Exercise directions
Could you restate the entries below word for word?

Given records
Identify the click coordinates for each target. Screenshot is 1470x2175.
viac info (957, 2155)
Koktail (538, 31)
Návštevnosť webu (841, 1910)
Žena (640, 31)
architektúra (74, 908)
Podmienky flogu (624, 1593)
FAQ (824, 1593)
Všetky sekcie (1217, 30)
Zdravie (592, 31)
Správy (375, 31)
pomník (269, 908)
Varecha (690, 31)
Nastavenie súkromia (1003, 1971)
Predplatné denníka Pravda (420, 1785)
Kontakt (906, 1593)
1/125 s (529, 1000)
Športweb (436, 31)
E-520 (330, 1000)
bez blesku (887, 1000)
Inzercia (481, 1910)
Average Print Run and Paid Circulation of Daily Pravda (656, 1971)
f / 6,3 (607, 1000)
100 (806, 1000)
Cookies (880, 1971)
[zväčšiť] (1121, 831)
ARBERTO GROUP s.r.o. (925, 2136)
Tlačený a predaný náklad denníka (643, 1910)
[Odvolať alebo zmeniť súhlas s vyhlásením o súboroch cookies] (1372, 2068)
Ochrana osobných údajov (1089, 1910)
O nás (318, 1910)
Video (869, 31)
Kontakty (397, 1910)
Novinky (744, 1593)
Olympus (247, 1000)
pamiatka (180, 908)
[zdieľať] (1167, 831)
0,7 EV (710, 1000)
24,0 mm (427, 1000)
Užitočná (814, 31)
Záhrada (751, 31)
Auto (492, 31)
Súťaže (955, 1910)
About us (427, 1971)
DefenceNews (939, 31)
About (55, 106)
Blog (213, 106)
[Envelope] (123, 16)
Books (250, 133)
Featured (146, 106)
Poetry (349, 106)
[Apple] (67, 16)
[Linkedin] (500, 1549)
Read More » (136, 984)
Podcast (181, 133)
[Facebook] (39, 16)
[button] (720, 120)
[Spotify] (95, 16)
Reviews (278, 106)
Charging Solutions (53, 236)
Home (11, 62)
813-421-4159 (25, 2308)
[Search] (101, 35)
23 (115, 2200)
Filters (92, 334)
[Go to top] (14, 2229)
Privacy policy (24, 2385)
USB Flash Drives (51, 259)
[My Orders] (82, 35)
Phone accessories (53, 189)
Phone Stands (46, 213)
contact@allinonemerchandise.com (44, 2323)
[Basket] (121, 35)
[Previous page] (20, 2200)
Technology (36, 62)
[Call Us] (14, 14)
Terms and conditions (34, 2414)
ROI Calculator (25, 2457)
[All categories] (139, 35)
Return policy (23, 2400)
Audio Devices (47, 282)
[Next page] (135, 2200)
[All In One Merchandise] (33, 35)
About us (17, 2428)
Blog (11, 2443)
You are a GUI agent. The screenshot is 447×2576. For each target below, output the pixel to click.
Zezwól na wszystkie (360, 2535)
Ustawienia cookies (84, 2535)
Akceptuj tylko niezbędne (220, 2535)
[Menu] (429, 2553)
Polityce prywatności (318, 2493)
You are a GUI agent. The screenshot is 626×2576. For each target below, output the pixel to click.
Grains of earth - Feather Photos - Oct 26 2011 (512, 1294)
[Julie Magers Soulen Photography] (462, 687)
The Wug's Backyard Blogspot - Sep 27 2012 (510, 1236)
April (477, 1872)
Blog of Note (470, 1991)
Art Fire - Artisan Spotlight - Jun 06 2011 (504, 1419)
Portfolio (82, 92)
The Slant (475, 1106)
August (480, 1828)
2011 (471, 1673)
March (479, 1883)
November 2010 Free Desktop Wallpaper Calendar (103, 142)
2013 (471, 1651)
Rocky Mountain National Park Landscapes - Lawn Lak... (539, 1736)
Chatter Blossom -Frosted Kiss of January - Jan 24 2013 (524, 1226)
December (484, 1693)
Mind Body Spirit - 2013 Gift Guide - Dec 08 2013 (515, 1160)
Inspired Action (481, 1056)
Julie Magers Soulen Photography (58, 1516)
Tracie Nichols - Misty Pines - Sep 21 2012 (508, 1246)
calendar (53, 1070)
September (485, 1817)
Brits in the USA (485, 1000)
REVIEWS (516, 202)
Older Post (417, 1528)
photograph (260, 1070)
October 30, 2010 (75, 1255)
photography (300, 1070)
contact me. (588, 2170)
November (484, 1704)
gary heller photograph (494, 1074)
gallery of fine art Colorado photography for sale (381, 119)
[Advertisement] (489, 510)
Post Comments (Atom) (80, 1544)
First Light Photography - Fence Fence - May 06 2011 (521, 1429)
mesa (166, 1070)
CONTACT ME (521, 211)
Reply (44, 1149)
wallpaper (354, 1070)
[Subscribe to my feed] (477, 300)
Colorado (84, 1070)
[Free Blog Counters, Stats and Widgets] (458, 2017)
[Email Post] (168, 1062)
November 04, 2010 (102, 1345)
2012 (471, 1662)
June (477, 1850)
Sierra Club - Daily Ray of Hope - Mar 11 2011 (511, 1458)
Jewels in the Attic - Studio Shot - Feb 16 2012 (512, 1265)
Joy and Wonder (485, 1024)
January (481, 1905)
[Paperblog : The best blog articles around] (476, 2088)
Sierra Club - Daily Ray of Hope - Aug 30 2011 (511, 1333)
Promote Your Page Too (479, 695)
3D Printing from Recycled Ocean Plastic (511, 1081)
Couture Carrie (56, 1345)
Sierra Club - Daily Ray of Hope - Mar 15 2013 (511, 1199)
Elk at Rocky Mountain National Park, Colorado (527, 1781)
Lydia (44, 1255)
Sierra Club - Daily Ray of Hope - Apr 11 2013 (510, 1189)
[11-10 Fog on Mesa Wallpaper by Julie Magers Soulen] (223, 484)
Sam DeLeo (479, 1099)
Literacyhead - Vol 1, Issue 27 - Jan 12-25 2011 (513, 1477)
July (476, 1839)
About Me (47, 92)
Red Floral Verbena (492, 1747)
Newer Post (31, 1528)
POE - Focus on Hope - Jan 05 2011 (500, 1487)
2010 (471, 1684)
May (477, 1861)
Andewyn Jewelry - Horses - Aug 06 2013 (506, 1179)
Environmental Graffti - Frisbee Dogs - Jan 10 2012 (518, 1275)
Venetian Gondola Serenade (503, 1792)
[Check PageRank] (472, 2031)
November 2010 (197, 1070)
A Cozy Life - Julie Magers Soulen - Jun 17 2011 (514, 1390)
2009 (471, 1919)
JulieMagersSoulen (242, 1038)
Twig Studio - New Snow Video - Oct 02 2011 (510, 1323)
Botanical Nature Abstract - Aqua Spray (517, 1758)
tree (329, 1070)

Exercise result
Identify the click coordinates for each target. Screenshot is 1470x2175.
viac info (957, 2155)
Koktail (538, 31)
Návštevnosť webu (841, 1910)
Žena (640, 31)
architektúra (74, 908)
Podmienky flogu (624, 1593)
FAQ (824, 1593)
Všetky sekcie (1217, 30)
Zdravie (592, 31)
Správy (375, 31)
pomník (269, 908)
Varecha (690, 31)
Nastavenie súkromia (1003, 1971)
Predplatné denníka Pravda (420, 1785)
Kontakt (906, 1593)
1/125 s (529, 1000)
Športweb (436, 31)
E-520 (330, 1000)
bez blesku (887, 1000)
Inzercia (481, 1910)
Average Print Run and Paid Circulation of Daily Pravda (656, 1971)
f / 6,3 (607, 1000)
100 (806, 1000)
Cookies (880, 1971)
[zväčšiť] (1121, 831)
ARBERTO GROUP s.r.o. (925, 2136)
Tlačený a predaný náklad denníka (643, 1910)
[Odvolať alebo zmeniť súhlas s vyhlásením o súboroch cookies] (1372, 2068)
Ochrana osobných údajov (1089, 1910)
O nás (318, 1910)
Video (869, 31)
Kontakty (397, 1910)
Novinky (744, 1593)
Olympus (247, 1000)
pamiatka (180, 908)
[zdieľať] (1167, 831)
0,7 EV (710, 1000)
24,0 mm (427, 1000)
Užitočná (814, 31)
Záhrada (751, 31)
Auto (492, 31)
Súťaže (955, 1910)
About us (427, 1971)
DefenceNews (939, 31)
About (55, 106)
Blog (213, 106)
[Envelope] (123, 16)
Books (250, 133)
Featured (146, 106)
Poetry (349, 106)
[Apple] (67, 16)
[Linkedin] (500, 1549)
Read More » (136, 984)
Podcast (181, 133)
[Facebook] (39, 16)
[button] (720, 120)
[Spotify] (95, 16)
Reviews (278, 106)
Charging Solutions (53, 236)
Home (11, 62)
813-421-4159 (25, 2308)
[Search] (101, 35)
23 (115, 2200)
Filters (92, 334)
[Go to top] (14, 2229)
Privacy policy (24, 2385)
USB Flash Drives (51, 259)
[My Orders] (82, 35)
Phone accessories (53, 189)
Phone Stands (46, 213)
contact@allinonemerchandise.com (44, 2323)
[Basket] (121, 35)
[Previous page] (20, 2200)
Technology (36, 62)
[Call Us] (14, 14)
Terms and conditions (34, 2414)
ROI Calculator (25, 2457)
[All categories] (139, 35)
Return policy (23, 2400)
Audio Devices (47, 282)
[Next page] (135, 2200)
[All In One Merchandise] (33, 35)
About us (17, 2428)
Blog (11, 2443)
You are a GUI agent. The screenshot is 447×2576. For each target below, output the pixel to click.
Zezwól na wszystkie (360, 2535)
Ustawienia cookies (84, 2535)
Akceptuj tylko niezbędne (220, 2535)
[Menu] (429, 2553)
Polityce prywatności (318, 2493)
You are a GUI agent. The screenshot is 626×2576. For each target below, output the pixel to click.
Grains of earth - Feather Photos - Oct 26 2011 (512, 1294)
[Julie Magers Soulen Photography] (462, 687)
The Wug's Backyard Blogspot - Sep 27 2012 (510, 1236)
April (477, 1872)
Blog of Note (470, 1991)
Art Fire - Artisan Spotlight - Jun 06 2011 (504, 1419)
Portfolio (82, 92)
The Slant (475, 1106)
August (480, 1828)
2011 (471, 1673)
March (479, 1883)
November 2010 Free Desktop Wallpaper Calendar (103, 142)
2013 (471, 1651)
Rocky Mountain National Park Landscapes - Lawn Lak... (539, 1736)
Chatter Blossom -Frosted Kiss of January - Jan 24 2013 (524, 1226)
December (484, 1693)
Mind Body Spirit - 2013 Gift Guide - Dec 08 2013 (515, 1160)
Inspired Action (481, 1056)
Julie Magers Soulen Photography (58, 1516)
Tracie Nichols - Misty Pines - Sep 21 2012 (508, 1246)
calendar (53, 1070)
September (485, 1817)
Brits in the USA (485, 1000)
REVIEWS (516, 202)
Older Post (417, 1528)
photograph (260, 1070)
October 30, 2010 (75, 1255)
photography (300, 1070)
contact me. (588, 2170)
November (484, 1704)
gary heller photograph (494, 1074)
gallery of fine art Colorado photography for sale (381, 119)
[Advertisement] (489, 510)
Post Comments (Atom) (80, 1544)
First Light Photography - Fence Fence - May 06 2011 (521, 1429)
mesa (166, 1070)
CONTACT ME (521, 211)
Reply (44, 1149)
wallpaper (354, 1070)
[Subscribe to my feed] (477, 300)
Colorado (84, 1070)
[Free Blog Counters, Stats and Widgets] (458, 2017)
[Email Post] (168, 1062)
November 04, 2010 (102, 1345)
2012 (471, 1662)
June (477, 1850)
Sierra Club - Daily Ray of Hope - Mar 11 2011 (511, 1458)
Jewels in the Attic - Studio Shot - Feb 16 2012 (512, 1265)
Joy and Wonder (485, 1024)
January (481, 1905)
[Paperblog : The best blog articles around] (476, 2088)
Sierra Club - Daily Ray of Hope - Aug 30 2011 (511, 1333)
Promote Your Page Too (479, 695)
3D Printing from Recycled Ocean Plastic (511, 1081)
Couture Carrie (56, 1345)
Sierra Club - Daily Ray of Hope - Mar 15 2013 (511, 1199)
Elk at Rocky Mountain National Park, Colorado (527, 1781)
Lydia (44, 1255)
Sierra Club - Daily Ray of Hope - Apr 11 2013 (510, 1189)
[11-10 Fog on Mesa Wallpaper by Julie Magers Soulen] (223, 484)
Sam DeLeo (479, 1099)
Literacyhead - Vol 1, Issue 27 - Jan 12-25 2011 (513, 1477)
July (476, 1839)
About Me (47, 92)
Red Floral Verbena (492, 1747)
Newer Post (31, 1528)
POE - Focus on Hope - Jan 05 2011 (500, 1487)
2010 (471, 1684)
May (477, 1861)
Andewyn Jewelry - Horses - Aug 06 2013 (506, 1179)
Environmental Graffti - Frisbee Dogs - Jan 10 2012 (518, 1275)
Venetian Gondola Serenade (503, 1792)
[Check PageRank] (472, 2031)
November 2010 (197, 1070)
A Cozy Life - Julie Magers Soulen - Jun 17 2011 (514, 1390)
2009 (471, 1919)
JulieMagersSoulen (242, 1038)
Twig Studio - New Snow Video - Oct 02 2011 (510, 1323)
Botanical Nature Abstract - Aqua Spray (517, 1758)
tree (329, 1070)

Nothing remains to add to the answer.